**ASSIGNMENT**.
Find every line in the records below that holds the word "will", and copy each one.

**INFORMATION SHOWN**.

════════════════════

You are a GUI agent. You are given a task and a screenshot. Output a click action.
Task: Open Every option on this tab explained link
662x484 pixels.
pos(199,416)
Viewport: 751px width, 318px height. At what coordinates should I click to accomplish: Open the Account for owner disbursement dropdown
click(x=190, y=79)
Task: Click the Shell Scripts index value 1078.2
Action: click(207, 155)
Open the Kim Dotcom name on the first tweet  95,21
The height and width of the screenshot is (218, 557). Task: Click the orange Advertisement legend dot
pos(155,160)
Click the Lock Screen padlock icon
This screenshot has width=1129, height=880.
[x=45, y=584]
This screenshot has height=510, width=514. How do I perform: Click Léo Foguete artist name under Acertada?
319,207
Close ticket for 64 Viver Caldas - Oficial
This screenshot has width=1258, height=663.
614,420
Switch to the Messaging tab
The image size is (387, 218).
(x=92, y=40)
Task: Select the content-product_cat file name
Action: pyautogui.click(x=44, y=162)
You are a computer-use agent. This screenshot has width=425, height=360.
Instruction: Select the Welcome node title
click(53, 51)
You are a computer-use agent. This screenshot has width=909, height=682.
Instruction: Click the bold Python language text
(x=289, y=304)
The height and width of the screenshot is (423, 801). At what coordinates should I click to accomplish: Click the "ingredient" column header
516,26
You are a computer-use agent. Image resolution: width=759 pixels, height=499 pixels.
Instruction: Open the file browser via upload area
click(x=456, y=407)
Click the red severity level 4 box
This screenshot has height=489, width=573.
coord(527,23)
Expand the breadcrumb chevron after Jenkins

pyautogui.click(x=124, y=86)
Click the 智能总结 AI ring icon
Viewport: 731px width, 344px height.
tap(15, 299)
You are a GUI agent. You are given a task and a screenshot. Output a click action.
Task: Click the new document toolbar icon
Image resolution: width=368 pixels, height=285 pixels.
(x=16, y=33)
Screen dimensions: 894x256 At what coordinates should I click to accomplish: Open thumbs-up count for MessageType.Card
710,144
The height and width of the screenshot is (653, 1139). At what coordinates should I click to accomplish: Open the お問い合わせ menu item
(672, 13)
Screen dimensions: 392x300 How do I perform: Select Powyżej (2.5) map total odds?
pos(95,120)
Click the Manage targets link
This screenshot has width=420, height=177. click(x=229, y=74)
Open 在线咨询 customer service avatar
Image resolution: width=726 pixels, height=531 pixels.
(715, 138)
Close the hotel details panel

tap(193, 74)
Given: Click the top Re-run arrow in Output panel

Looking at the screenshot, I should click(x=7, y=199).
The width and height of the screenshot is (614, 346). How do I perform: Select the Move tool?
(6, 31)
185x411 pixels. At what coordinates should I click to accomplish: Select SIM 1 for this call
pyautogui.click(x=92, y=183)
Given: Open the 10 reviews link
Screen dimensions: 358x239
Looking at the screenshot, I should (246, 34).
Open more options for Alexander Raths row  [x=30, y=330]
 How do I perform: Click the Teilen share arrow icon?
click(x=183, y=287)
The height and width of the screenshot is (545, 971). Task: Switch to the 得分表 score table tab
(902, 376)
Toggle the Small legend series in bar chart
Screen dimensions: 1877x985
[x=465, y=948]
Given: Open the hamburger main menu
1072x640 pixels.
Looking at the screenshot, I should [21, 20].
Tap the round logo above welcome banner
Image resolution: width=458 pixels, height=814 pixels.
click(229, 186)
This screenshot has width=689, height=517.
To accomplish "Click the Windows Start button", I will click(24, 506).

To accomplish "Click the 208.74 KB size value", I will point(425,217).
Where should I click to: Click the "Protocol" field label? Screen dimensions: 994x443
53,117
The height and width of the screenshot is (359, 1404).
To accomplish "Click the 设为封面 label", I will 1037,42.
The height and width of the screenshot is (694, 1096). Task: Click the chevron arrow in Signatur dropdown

════════════════════

**TASK ANSWER**.
To accomplish "Click the Windows Start button", I will click(24, 506).
To accomplish "Click the 208.74 KB size value", I will point(425,217).
To accomplish "Click the 设为封面 label", I will 1037,42.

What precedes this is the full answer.